◆ **What to work on**
Without the pictures, write the listing out again exactly as it appears.

:::::

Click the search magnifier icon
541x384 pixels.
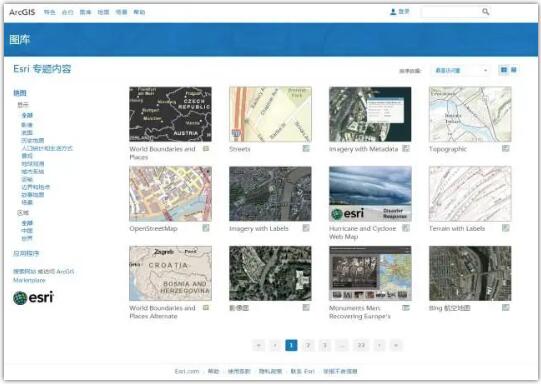(x=485, y=12)
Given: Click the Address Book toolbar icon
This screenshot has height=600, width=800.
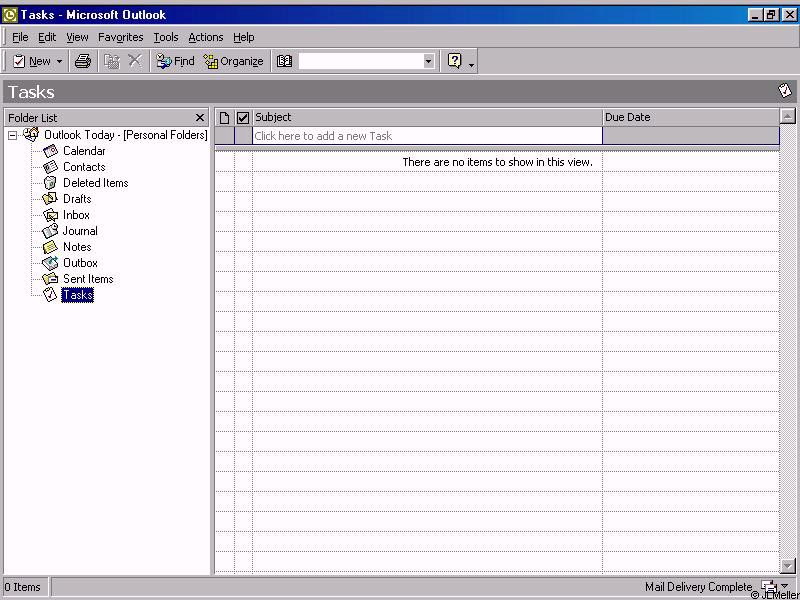Looking at the screenshot, I should (284, 61).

:::::

◆ **Result of the task**
Click the search magnifier icon
541x384 pixels.
(x=485, y=12)
Given: Click the Address Book toolbar icon
This screenshot has height=600, width=800.
Looking at the screenshot, I should (284, 61).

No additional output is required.